I have to agree with **Ale **here. I’m listening to the podcast now and the characterisations of Harris and Murray seem to bear no relation to what they actually say and the conclusions they draw.Their carefully nuanced discussion is so very far removed from the knee-jerk accusations levelled against them. These are not two white supremacists, far from it, and pretty much all of the concerns that people raise in this thread are dealt with in the talk.
I seriously recommend listening, I can’t imagine why, if you wanted to discuss this, you wouldn’t want to hear what an author means directly from their own mouth.
If I watched hours-long videos every time an OP tells me to, I wouldn’t have time for anything else.
In that post I was just making a general point about why people often bring up this topic.
No, I don’t agree with you on 1), I thought it was quite evident I don’t because I said you are completely wrong about that. :rolleyes:
How do you reconcile your claim that “The idea of races of humans consisting of all the people from entire continents who share traits did not exist until around the beginning of the eighteenth century” with, for instance, the last cite I provided?

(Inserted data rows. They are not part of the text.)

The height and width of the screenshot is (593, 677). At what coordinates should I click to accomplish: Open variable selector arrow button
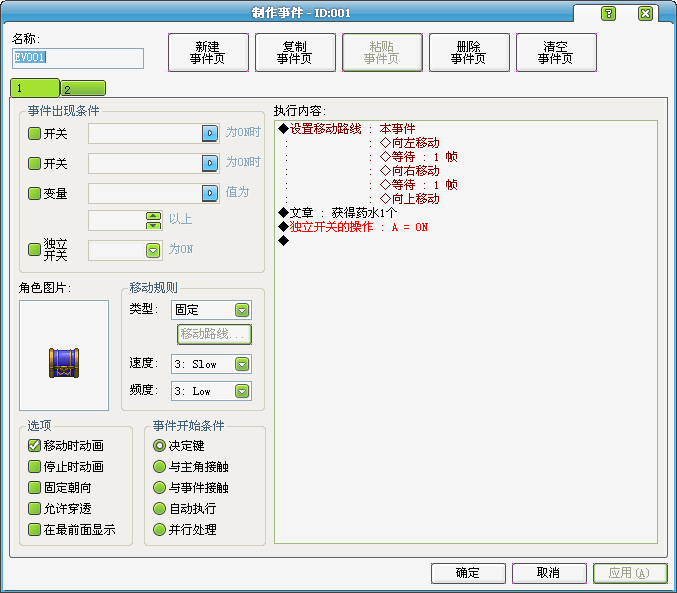[x=210, y=193]
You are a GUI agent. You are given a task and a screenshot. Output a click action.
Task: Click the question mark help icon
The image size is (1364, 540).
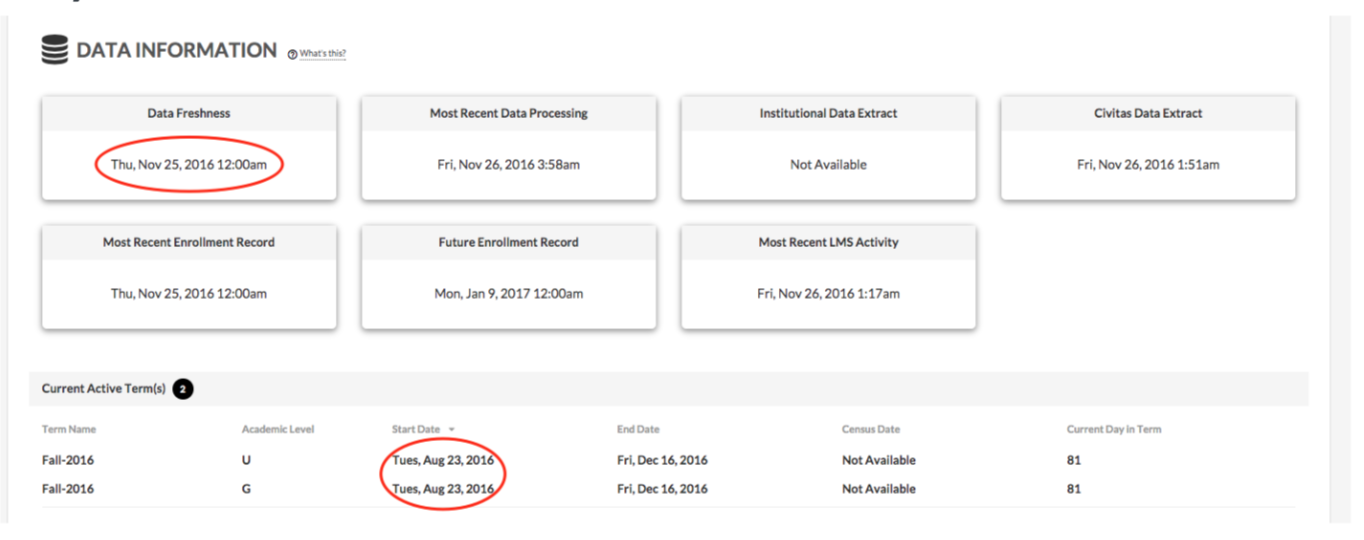(x=292, y=54)
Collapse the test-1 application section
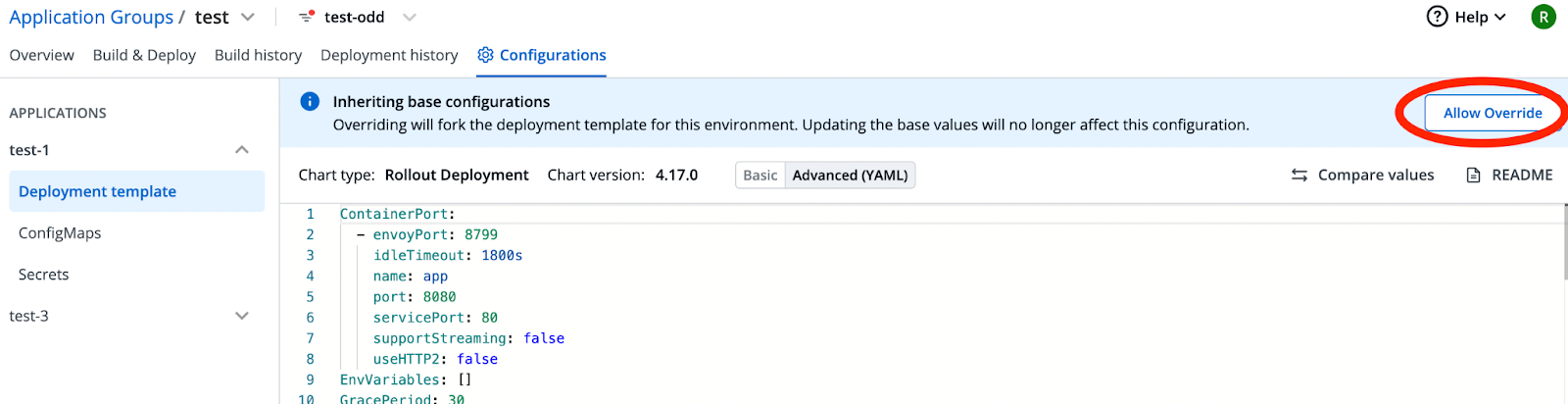The width and height of the screenshot is (1568, 404). (x=242, y=150)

Meaning, long before the 18th century people from Africa were already being lumped together based on visible racial characteristics, that on itself disproves your claim that “The idea of races of humans consisting of all the people from entire continents who share traits did not exist until around the beginning of the eighteenth century”.
Fair enough, you don’t want to spend time to hear what they say; is it too much then to put to your consideration that you shouldn’t besmirch them over what you think they said but didn’t bother to hear either?
The ironic thing is that the opening of the podcast is Harris talking about the problem of forming an opinion about a person (and a book) based only on the uncharitable characterizations of its detractors without checking the source to form one’s own opinion.
That sounds like a fig leaf once one considers that they are still allowing many to justify their **prejudging **of **most **people based on superficial differences.
Incidentally the bolded part points to yet again Murray going the classic pseudo-scientist way, not going to peer review, but yet again to the “I made a book” argument. I see it as a misguided effort to rescue his sorry legacy, as making the genetics cause poverty inside the races too.